Consumer Watchdog said the tragedy underscores the difficulty robot cars have in interacting with pedestrians and cyclists, as well as human driven vehicles. Such shortcomings in the robot technology were made clear in the so called “disengagement reports” that companies are required to file when they are permitted to test in California. The reports, which document when a test driver had to intervene, are filed annually with the Department of Motor Vehicles’ website. No such disclosures are required in Arizona.
Although this is the first known death caused by a robot car on public roads, this tragedy is unsurprising given the information revealed in the disengagement reports about the “autonomous” capabilities of these vehicles, said Consumer Watchdog.
Earlier this year twenty companies released “disengagement reports” showing robot cars cannot go more than 5,596 miles in the best-case scenario without a human test driver taking over the wheel.

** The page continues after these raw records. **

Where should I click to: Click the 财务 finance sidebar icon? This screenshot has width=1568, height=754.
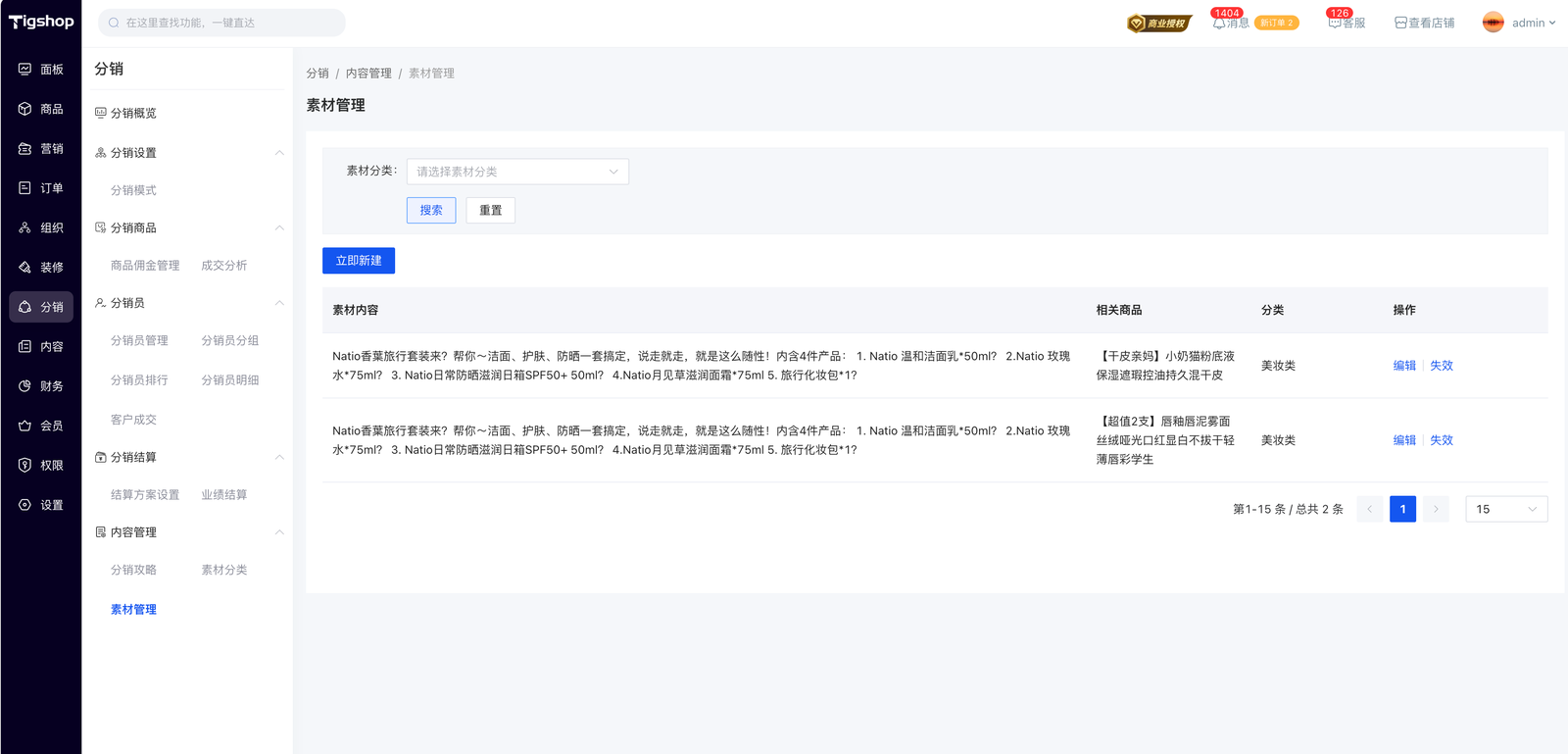(25, 386)
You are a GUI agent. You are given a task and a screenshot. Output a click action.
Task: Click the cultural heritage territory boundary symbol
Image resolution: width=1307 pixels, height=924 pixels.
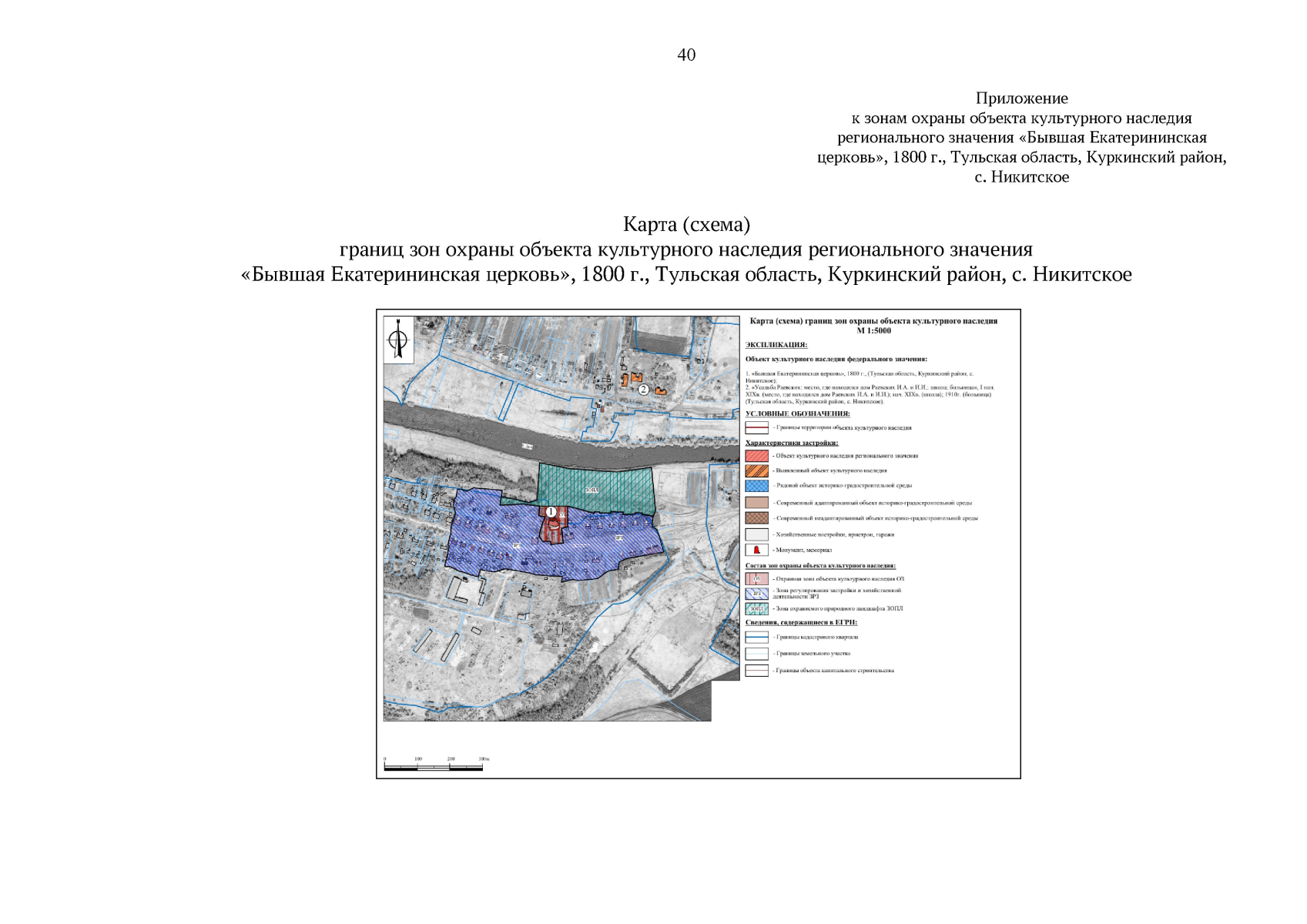[756, 427]
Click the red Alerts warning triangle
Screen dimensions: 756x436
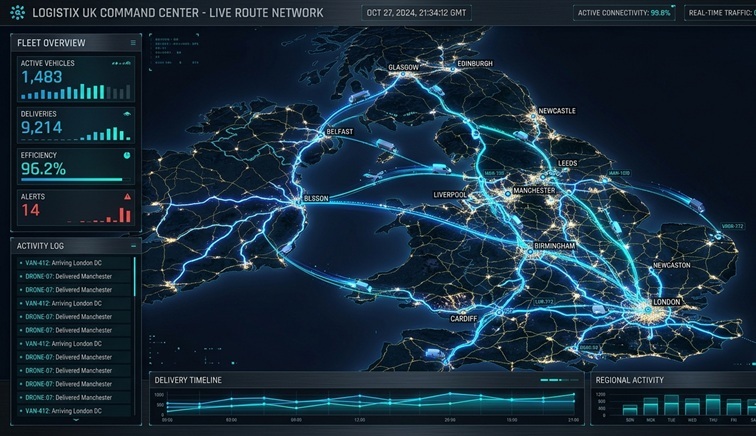126,198
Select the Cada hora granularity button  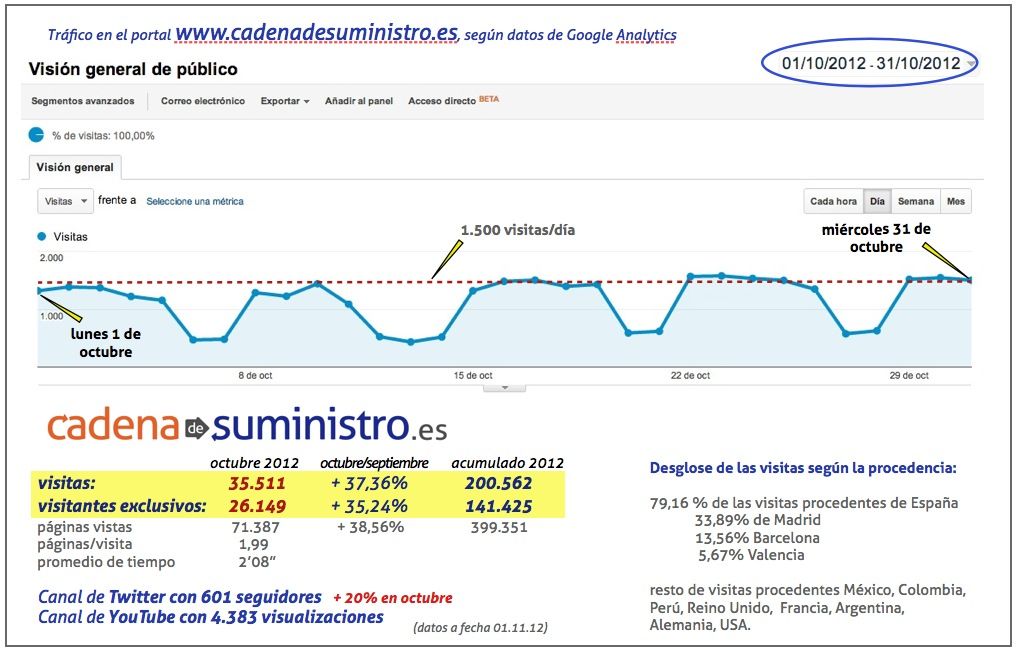click(x=833, y=202)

In most cases, the vehicles cannot travel more than a few hundred miles without needing human intervention, Consumer Watchdog noted.
Despite the information revealed in these reports, the California DMV gave robot cars the green light to hit the road without a human driver ready to take control next month.
“If robot cars are already killing people even with the presence of a human driver in the car, how lethal are these technologies going to be next month when they will roam public roads without a human onboard ready to take control?” asked Sahiba Sindhu, a consumer advocate at Consumer Watchdog.
Consumer Watchdog said all data from the Arizona fatal crash should be made public so it can be analyzed by outside experts. The group said Uber has demonstrated a concern about rushing robot vehicles on to the road, not a concern about safety.
An email exchange between former Uber CEO Travis Kalanick and then lead robot car developer Anthony Levendowsk, revealed in the recent Waymo-Uber lawsuit, makes clear the corporation’s lack of concern for public safety.
“I just see this as a race and we need to win, second place is first loser” read one text from Levandowski in March, 2016. “We do need to think through the strategy to take all the shortcuts we can find,” said another from the engineer on the same day.
“Uber simply cannot be trusted to use public roads as private laboratories without meaningful safety standards and regulations,” said Simpson.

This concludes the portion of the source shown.